## What to do
From the write-up on representing images and colors in computers, extract word for word the passage starting at "The reason for" and ending at "will see next.".

Representing Images and Colours in Computers

Introduction

Linear algebra plays an essential role in computer graphics. Now that you have seen the concepts of vector spaces and linear transformations, in this write-up, we will have a look at the ways images are represented in computers and have a rough sense of how linear algebra comes into play. Don’t worry, I will not assume you have any more advanced knowledge than what you have seen in this course so far!

Encoding of Images and Colours

About Pixels

As you may have heard of, a screen has a lot of what is called pixels. The word pixel stands for “picture element” [1]. You can think of a pixel on a screen as a tiny grid on a huge chessboard. A typical 1080p display has 1920 such grids on each row (left to right) and 1080 such grids on each column (top to bottom), which is often denoted as a resolution of \(1920 \times 1080\). My 4K monitor has \(3840 \times 2160\) pixels, which has twice as many pixels a 1080p alternative has on each dimension. The newly released iPhone 13 technically has \(2532 \times 1170\) pixels on its 6.1-inch display (which is not exactly right since “the display has rounded corners that follow a beautiful curved design” and these values are obtained if you measure them pretending the screen has a “standard rectangular shape”, according to Apple’s technical specifications).

The more pixels you have in a given area, the clearer the image becomes. We often use the number of “pixels per inch” (ppi) to measure how many pixels there are in an one-inch area. Old displays often have a low ppi, so you will notice mosaics and the content will appear blurry. When iPhone 4 was released in 2010, Apple brought about the concept of the “Retina Display”. The idea is that, when the resolution exceeds a magic number 300 ppi, we will not notice the pixels anymore with our naked eyes, but will see smooth and continuous shapes and tones.

The reason for this relationship between the density of pixels and the clarity of the display is that each individual pixel can only show one single colour across the entire grid, even if there is supposed to be a boundary of two colours within the area. The colour a pixel displays is controlled by a specific signal the computer will give according to what needs to be displayed on the screen. In order to properly communicate and display those colours, there are unified schemes to encode them, which we will see next.

Colour Encoding Schemes

Black and White

The easiest way to encode an image is to make each pixel either black or white. By convention, 0 means white and 1 means black. Then, each pixel can be controlled by exactly one binary digit. Computer scientists likes binary because it can represent exactly the on/off status of, say, a switch. For example, on a low-resolution black-and-white screen, the letter “A” might look as follows:

Figure 1: A \(3 \times 5\) letter A [2]

Interestingly, we could actually think of it as a matrix \(\left[ \begin{matrix} 0 & 1 & 0 \\ 1 & 0 & 1 \\ 1 & 1 & 1 \\ 1 & 0 & 1 \\ 1 & 0 & 1 \end{matrix} \right]\)! In programming, we tend to use a data structure called “array”.

[Pointing entries for text and elements]
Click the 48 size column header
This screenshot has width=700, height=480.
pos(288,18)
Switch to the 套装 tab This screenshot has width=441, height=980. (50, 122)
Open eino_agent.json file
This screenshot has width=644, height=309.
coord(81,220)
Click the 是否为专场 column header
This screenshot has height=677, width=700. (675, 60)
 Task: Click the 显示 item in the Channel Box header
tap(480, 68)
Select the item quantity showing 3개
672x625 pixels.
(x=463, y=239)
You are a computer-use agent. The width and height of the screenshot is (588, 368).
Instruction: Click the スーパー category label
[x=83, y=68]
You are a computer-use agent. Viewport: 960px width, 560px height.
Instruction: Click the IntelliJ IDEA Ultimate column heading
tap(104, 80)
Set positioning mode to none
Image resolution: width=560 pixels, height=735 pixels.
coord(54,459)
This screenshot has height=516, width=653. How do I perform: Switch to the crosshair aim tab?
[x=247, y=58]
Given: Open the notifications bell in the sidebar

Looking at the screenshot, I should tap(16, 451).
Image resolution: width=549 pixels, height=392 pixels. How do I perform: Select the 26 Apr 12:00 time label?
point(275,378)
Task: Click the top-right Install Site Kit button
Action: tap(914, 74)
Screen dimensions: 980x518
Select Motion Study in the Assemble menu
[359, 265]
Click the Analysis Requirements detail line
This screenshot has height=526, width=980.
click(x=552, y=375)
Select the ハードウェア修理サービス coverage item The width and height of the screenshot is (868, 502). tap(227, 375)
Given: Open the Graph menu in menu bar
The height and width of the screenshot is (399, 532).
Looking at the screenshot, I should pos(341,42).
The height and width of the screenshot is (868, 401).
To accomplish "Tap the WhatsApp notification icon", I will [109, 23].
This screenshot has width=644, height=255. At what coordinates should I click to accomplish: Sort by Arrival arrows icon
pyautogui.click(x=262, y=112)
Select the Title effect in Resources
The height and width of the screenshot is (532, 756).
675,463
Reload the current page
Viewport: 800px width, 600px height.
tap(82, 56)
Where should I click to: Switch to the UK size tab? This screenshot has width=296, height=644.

## Reply
The reason for this relationship between the density of pixels and the clarity of the display is that each individual pixel can only show one single colour across the entire grid, even if there is supposed to be a boundary of two colours within the area. The colour a pixel displays is controlled by a specific signal the computer will give according to what needs to be displayed on the screen. In order to properly communicate and display those colours, there are unified schemes to encode them, which we will see next.